All of this is wrong for the story and the characters, and sort of inexplicable. And then this happens.


Ugh.

You want to write a story about a barely talented Broadway playwright who goes to Hollywood and falls on his face because he didn't have the talent he thought he did, fine. You want to write a horror movie, you know, also fine. But shuffling back and forth like this isn't cute or clever. It's just annoying.

In the above clip, the Goodman character is trailed by fire and shoots down two policemen while shouting "I'll show you the life of the mind!" over and over again. So, you know, what does that mean? Is this a fantasy sequence in the head of Tutturo's character, meant to represent the tumultuous inner life of an artist? Who knows? Is the Goodman character, then, even real? Is the Hotel Earle?

__Data shown__.
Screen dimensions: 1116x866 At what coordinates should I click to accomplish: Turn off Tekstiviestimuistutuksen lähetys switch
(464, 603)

--

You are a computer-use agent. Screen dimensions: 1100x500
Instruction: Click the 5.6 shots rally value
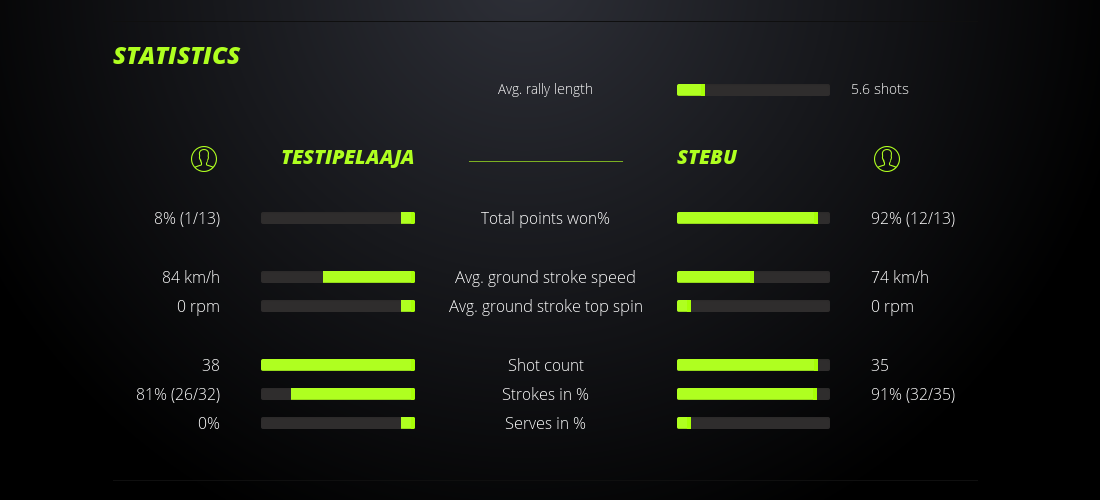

__What you will do__.
**A)** In the film review, what does the Goodman character shout over and over while shooting the two policemen?
**B)** Carry the film review forward from its last sentence, keeping its voice.

__Answers to the exercise__.
**A)** "I'll show you the life of the mind!"

**B)**
Barton Fink apologists point to these unanswerable questions as proof that it's completely open to interpretation. Well, what's good about that? Despite what a legion of surrealistic movie fans will tell you, confusing does not mean good. It means confusing.

In a very real sense, a movie is a contract between it's makers and it's audience. When the movie starts, it tells the audience what it's going to be like, and it's duty, as William Goldman said, is to "give the audience what it wants, but in a way it doesn't expect."

Surrealistic movies like Barton Fink (and 8 and 1/2, which was left off my list for similar reasons) are an affront to that idea.